Los Angeles is expected to be the worst housing market in 2009 with an expected median house price drop of 24.9% this year, followed by an additional 5.1% drop in 2010.
In a close second is severely distressed Stockton, California, where the 2008 median home price of $248,050 is expected to fall 24.7% this year and 4.0% next year.
In third is another hard-hit California community, Riverside, which is expected to fall 23.3% in 2009 and 4.8% in 2010. The 2008 median price was $256,540.
Traveling to the east coast, the Miami-Miami Beach area, with a 2008 median price of $293,590, is expected to fall 22.8% this year and 6.4% in 2010.
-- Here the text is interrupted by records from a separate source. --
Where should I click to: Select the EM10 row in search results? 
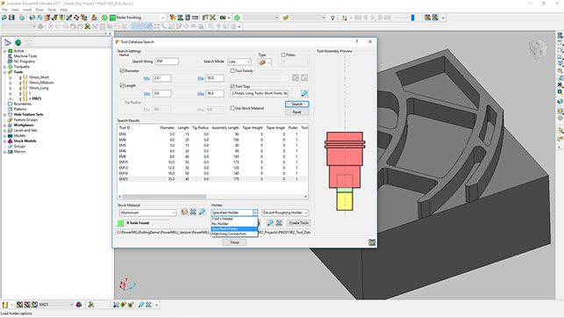pyautogui.click(x=212, y=162)
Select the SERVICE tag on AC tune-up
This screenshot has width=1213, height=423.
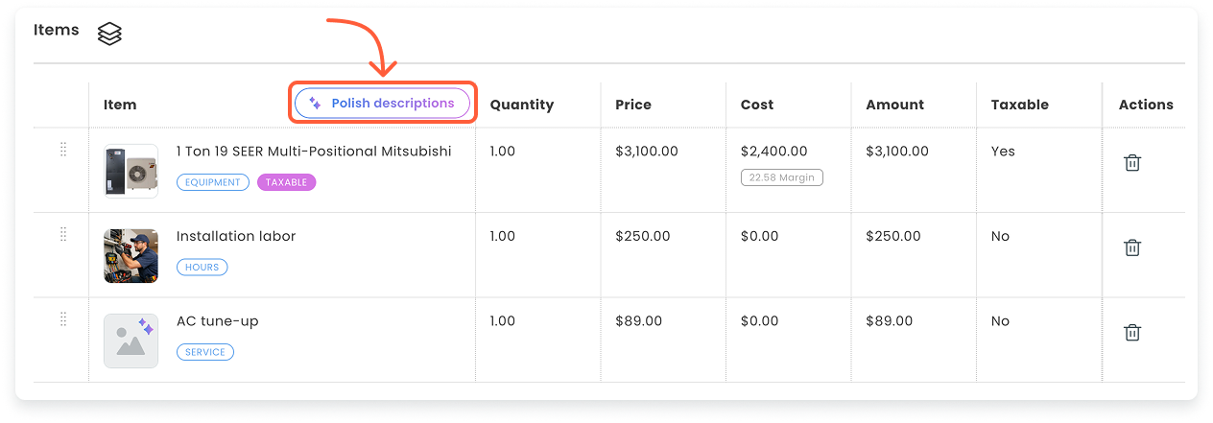(x=204, y=352)
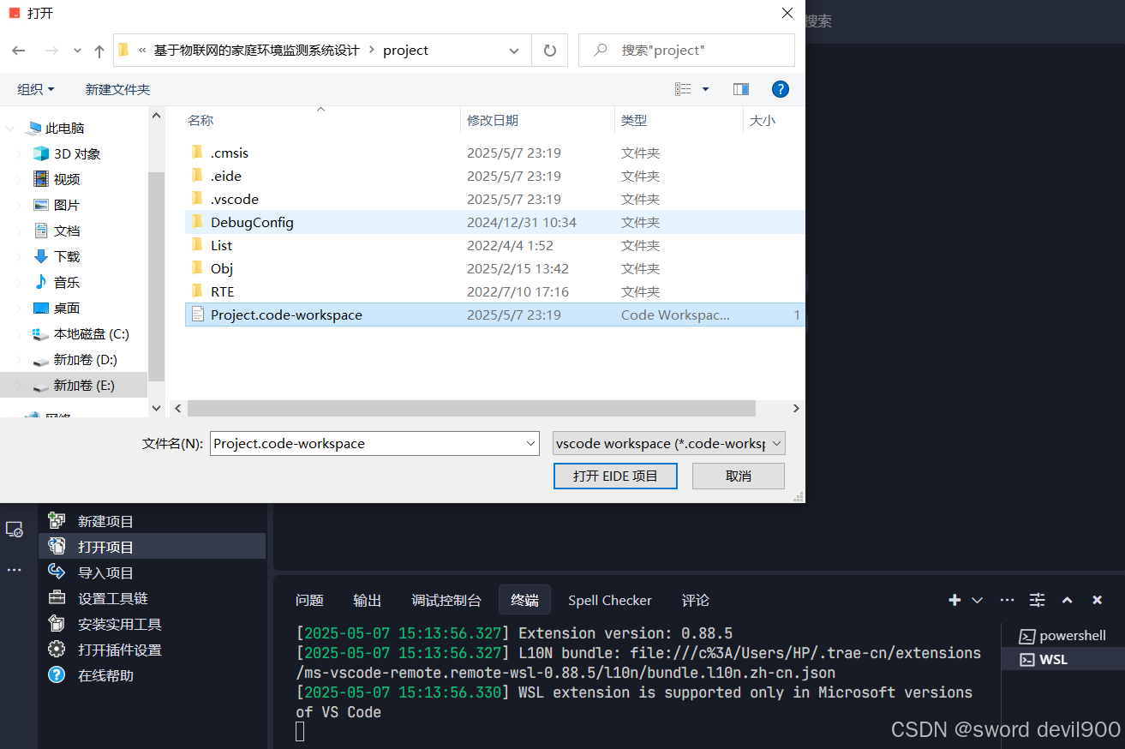Image resolution: width=1125 pixels, height=749 pixels.
Task: Click the 在线帮助 question mark icon
Action: pos(55,675)
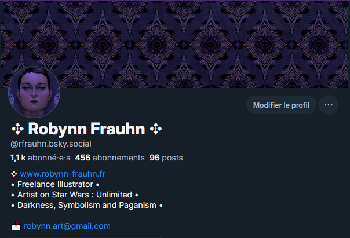
Task: Click the @rfrauhn.bsky.social handle
Action: pos(51,144)
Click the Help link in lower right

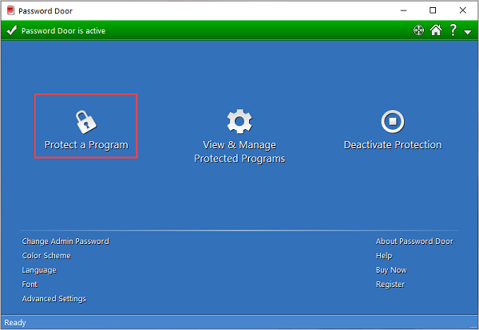pos(384,256)
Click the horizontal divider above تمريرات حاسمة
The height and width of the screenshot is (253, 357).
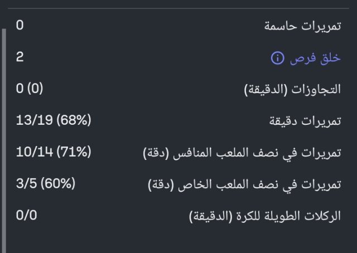pos(179,8)
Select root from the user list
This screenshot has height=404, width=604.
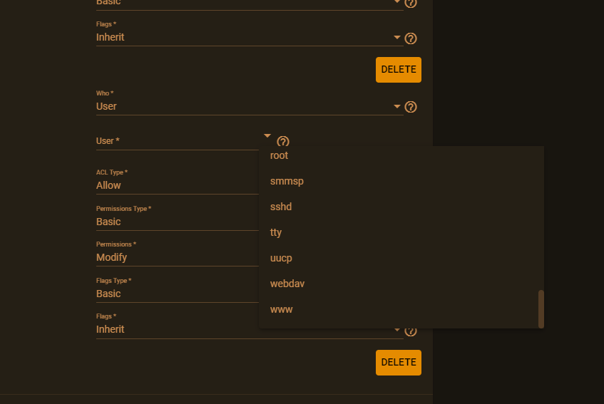(280, 155)
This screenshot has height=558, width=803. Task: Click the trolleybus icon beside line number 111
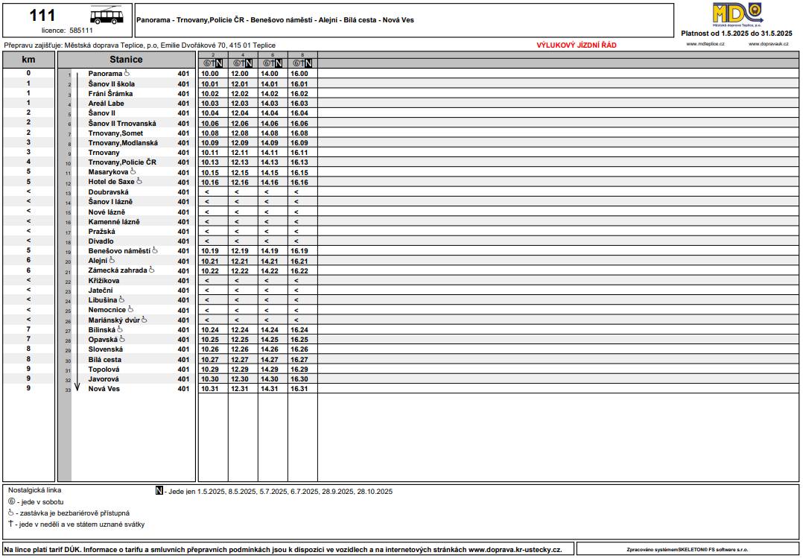pos(107,18)
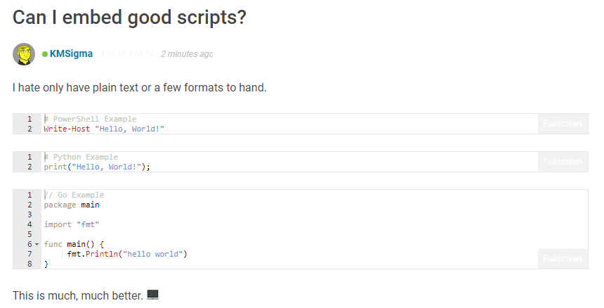
Task: Click the KMSigma user avatar
Action: click(24, 54)
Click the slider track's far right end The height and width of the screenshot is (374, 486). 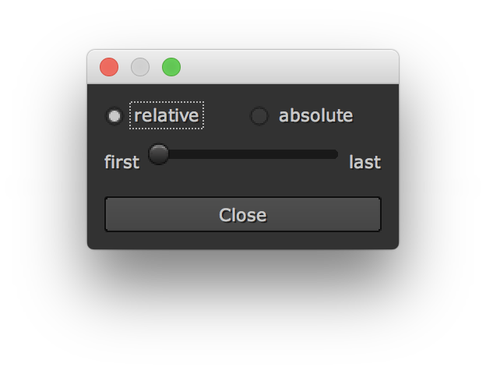click(335, 154)
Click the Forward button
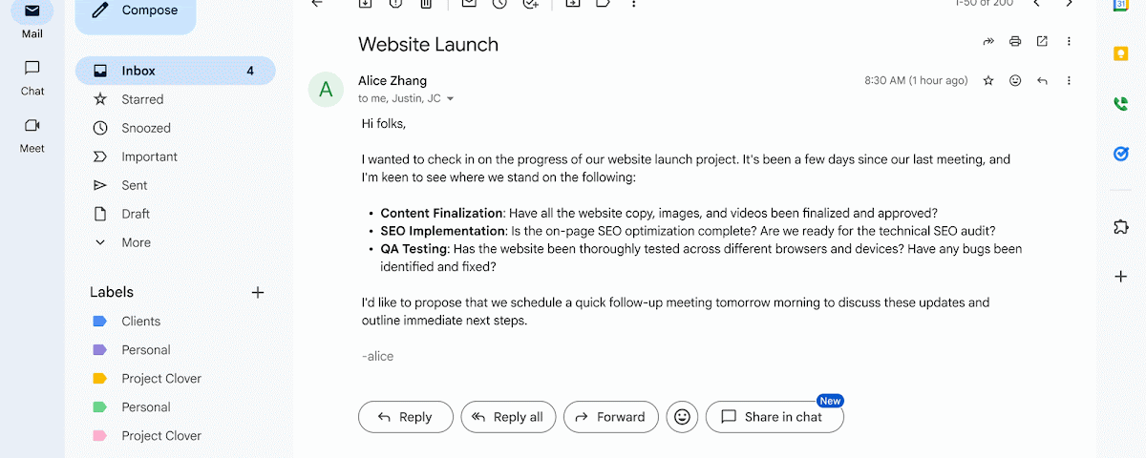This screenshot has height=458, width=1146. tap(610, 417)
Heading back to California, Sacramento is expected to fall 22.2% in 2009 and 2.3% in 2010. The 2008 median was $225,140.
Complete List:
1. Los Angeles 2009 Projected Change: -24.9%
2. Stockton 2009 Projected Change: -24.7%
3. Riverside 2009 Projected Change: -23.3%
4. Miami-Miami Beach 2009 Projected Change: -22.8%
5. Sacramento 2009 Projected Change: -22.2%
6. Santa Ana-Anaheim 2009 Projected Change: -22%
7. Fresno 2009 Projected Change: -21.6%
8. San Diego 2009 Projected Change: -21.1%
9. Bakersfield 2009 Projected Change: -20.9%
10. Washington D.C. 2009 Projected Change: -19.9%
So I guess the lesson here is it might be wise to wait before buying in California, as a housing bottom may be further away than one may think.
Sure home prices have already fallen and interest rates are low, but if you can get a home for 20% less next year, why buy now?